───── Available data

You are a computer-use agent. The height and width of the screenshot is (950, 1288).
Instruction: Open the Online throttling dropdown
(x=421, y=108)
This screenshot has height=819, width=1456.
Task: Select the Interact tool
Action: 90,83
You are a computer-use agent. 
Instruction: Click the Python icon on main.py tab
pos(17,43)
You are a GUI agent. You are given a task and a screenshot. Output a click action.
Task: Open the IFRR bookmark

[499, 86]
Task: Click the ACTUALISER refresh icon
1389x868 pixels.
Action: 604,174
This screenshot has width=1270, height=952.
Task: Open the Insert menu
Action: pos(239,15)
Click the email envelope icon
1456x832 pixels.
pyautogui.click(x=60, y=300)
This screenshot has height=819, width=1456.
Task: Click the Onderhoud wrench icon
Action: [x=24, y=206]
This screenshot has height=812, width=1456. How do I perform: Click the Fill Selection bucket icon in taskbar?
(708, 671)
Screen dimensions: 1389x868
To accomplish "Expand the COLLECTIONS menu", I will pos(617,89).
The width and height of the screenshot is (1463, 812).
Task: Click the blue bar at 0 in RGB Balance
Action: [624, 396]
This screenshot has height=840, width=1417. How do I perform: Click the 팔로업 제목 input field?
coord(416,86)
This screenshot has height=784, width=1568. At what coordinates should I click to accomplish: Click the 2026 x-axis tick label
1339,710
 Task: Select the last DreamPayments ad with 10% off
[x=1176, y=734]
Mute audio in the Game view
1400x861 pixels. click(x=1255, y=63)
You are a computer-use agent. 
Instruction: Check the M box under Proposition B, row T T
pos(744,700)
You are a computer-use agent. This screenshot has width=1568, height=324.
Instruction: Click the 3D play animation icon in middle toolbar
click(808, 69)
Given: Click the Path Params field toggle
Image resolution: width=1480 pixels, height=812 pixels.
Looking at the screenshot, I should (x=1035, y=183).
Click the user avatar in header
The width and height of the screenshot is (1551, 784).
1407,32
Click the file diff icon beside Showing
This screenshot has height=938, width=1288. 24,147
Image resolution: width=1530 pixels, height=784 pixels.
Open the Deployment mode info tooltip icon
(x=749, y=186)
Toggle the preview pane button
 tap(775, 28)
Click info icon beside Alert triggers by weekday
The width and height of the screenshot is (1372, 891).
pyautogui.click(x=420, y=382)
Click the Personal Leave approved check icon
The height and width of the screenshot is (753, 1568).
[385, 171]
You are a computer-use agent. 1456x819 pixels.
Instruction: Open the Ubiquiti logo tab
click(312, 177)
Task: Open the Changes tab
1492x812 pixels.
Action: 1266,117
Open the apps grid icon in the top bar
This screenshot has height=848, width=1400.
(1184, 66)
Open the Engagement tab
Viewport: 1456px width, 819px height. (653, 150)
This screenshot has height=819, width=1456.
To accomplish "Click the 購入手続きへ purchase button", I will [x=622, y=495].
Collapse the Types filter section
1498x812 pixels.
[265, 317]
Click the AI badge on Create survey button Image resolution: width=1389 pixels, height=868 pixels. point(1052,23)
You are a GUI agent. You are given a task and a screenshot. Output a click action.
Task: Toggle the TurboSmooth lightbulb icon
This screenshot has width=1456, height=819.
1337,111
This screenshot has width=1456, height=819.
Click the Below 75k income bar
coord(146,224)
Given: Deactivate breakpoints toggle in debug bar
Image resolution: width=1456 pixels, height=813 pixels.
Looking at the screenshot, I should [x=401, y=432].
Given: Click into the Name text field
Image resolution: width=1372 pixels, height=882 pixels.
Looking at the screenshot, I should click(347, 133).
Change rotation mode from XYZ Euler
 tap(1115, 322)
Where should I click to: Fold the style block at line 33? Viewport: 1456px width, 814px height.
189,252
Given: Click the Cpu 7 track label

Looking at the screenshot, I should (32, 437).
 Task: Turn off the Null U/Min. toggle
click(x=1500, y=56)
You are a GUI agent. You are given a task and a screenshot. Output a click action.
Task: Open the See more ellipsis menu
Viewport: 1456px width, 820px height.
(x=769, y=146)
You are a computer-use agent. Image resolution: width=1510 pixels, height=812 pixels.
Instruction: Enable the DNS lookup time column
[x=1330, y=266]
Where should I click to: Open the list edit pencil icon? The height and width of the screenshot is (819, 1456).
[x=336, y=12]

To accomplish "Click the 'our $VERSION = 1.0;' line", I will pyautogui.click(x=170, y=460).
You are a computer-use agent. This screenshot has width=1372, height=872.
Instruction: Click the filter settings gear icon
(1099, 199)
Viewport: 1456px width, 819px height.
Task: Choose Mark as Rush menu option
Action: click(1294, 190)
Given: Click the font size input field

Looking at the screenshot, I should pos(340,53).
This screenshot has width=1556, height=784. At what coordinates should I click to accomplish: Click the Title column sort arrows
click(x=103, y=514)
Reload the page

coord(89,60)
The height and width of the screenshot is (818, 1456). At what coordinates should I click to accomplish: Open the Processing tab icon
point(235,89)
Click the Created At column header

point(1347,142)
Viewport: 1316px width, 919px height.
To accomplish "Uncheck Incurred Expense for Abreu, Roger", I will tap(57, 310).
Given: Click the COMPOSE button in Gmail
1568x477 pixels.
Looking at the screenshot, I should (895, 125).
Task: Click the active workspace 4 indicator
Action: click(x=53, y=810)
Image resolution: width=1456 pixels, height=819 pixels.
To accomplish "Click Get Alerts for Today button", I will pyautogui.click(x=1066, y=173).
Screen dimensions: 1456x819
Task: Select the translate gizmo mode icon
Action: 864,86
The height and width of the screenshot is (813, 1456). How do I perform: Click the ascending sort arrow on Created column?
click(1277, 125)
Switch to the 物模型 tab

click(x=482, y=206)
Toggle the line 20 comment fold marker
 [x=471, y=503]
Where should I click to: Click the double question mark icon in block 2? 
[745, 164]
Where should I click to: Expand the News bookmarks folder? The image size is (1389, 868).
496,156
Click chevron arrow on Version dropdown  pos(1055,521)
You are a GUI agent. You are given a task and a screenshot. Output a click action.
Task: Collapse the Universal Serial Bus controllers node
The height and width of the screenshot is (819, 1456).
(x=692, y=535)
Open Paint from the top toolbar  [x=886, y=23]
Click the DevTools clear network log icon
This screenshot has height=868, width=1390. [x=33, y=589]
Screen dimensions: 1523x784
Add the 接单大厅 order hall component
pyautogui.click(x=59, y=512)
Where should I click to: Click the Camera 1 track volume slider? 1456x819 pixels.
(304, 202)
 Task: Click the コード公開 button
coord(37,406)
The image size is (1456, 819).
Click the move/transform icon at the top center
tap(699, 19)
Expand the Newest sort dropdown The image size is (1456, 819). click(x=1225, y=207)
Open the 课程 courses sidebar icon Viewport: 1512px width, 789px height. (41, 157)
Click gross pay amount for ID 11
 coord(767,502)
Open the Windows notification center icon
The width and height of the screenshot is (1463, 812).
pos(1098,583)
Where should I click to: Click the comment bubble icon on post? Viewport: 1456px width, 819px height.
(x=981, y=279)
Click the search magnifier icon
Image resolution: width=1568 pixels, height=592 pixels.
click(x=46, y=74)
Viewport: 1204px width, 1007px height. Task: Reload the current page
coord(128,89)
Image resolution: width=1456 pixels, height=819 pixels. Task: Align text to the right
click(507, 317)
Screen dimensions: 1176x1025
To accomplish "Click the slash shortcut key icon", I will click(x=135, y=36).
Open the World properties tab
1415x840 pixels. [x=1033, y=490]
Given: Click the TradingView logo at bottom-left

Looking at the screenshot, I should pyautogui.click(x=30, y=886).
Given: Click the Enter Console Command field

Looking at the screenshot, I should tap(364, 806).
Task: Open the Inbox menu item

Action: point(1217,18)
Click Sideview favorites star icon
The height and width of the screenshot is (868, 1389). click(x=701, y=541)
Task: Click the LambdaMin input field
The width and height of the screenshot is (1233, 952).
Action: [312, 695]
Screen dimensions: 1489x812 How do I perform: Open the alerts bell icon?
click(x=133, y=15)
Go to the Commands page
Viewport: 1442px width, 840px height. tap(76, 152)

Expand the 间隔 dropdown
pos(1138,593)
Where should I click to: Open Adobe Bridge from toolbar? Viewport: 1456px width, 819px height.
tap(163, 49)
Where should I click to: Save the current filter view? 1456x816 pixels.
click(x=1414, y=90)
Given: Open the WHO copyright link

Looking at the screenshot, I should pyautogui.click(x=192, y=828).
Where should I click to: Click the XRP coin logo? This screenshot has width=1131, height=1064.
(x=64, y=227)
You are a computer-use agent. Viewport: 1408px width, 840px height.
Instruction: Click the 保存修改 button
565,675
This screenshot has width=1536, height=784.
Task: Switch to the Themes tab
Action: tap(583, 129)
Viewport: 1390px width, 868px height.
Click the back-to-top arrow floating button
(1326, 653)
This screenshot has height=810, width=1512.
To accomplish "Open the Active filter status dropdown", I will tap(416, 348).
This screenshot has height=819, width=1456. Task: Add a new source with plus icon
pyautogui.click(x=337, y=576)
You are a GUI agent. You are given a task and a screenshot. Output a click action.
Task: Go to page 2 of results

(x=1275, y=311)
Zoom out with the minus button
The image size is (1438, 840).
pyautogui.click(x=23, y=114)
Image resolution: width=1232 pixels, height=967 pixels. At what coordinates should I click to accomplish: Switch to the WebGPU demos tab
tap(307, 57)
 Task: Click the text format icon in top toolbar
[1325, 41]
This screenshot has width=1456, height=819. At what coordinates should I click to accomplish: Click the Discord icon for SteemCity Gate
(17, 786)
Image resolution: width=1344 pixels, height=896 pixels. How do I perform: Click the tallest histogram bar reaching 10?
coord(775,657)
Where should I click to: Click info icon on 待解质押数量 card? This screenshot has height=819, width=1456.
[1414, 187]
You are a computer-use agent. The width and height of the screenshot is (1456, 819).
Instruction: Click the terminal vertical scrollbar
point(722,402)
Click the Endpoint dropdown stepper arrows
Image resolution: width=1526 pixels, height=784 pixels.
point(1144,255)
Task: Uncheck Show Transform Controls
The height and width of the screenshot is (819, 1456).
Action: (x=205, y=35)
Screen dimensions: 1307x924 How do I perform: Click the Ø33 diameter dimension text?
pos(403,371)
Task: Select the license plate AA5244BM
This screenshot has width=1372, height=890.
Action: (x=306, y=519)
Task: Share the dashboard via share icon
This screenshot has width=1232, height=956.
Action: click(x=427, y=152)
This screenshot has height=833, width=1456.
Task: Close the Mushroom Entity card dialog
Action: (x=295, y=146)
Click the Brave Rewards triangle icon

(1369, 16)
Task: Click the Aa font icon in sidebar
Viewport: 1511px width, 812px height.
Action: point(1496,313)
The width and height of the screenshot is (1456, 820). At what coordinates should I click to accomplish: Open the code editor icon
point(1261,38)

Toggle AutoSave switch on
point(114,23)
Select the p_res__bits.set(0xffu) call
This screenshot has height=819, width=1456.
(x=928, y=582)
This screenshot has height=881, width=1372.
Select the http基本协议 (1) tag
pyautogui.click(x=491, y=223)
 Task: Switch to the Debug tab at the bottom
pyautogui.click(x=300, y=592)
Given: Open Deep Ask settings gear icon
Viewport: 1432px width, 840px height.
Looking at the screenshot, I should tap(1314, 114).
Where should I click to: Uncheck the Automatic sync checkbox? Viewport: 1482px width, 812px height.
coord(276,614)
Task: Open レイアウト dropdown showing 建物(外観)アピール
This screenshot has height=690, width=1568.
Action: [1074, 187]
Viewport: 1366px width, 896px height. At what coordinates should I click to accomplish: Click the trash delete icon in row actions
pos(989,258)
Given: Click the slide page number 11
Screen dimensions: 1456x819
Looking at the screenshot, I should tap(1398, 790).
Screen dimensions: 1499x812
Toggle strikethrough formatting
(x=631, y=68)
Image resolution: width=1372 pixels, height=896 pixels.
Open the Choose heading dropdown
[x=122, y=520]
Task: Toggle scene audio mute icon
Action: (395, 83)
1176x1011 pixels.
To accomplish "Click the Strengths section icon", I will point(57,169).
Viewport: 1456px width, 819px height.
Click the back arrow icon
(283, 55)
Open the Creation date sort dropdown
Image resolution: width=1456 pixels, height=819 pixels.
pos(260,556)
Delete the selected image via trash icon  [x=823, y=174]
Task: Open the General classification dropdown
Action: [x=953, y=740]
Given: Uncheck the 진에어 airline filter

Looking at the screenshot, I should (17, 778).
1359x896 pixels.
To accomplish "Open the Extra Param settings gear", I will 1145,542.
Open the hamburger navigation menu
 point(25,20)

──────────

- _Task_
Within the material above, copy exactly the lines from the line that holds "This screenshot has height=881, width=1372." up to and including the line that holds "Image resolution: width=1372 pixels, height=896".

- _Output of the task_
This screenshot has height=881, width=1372.
Select the http基本协议 (1) tag
pyautogui.click(x=491, y=223)
 Task: Switch to the Debug tab at the bottom
pyautogui.click(x=300, y=592)
Given: Open Deep Ask settings gear icon
Viewport: 1432px width, 840px height.
Looking at the screenshot, I should tap(1314, 114).
Where should I click to: Uncheck the Automatic sync checkbox? Viewport: 1482px width, 812px height.
coord(276,614)
Task: Open レイアウト dropdown showing 建物(外観)アピール
This screenshot has height=690, width=1568.
Action: [1074, 187]
Viewport: 1366px width, 896px height. At what coordinates should I click to accomplish: Click the trash delete icon in row actions
pos(989,258)
Given: Click the slide page number 11
Screen dimensions: 1456x819
Looking at the screenshot, I should tap(1398, 790).
Screen dimensions: 1499x812
Toggle strikethrough formatting
(x=631, y=68)
Image resolution: width=1372 pixels, height=896 pixels.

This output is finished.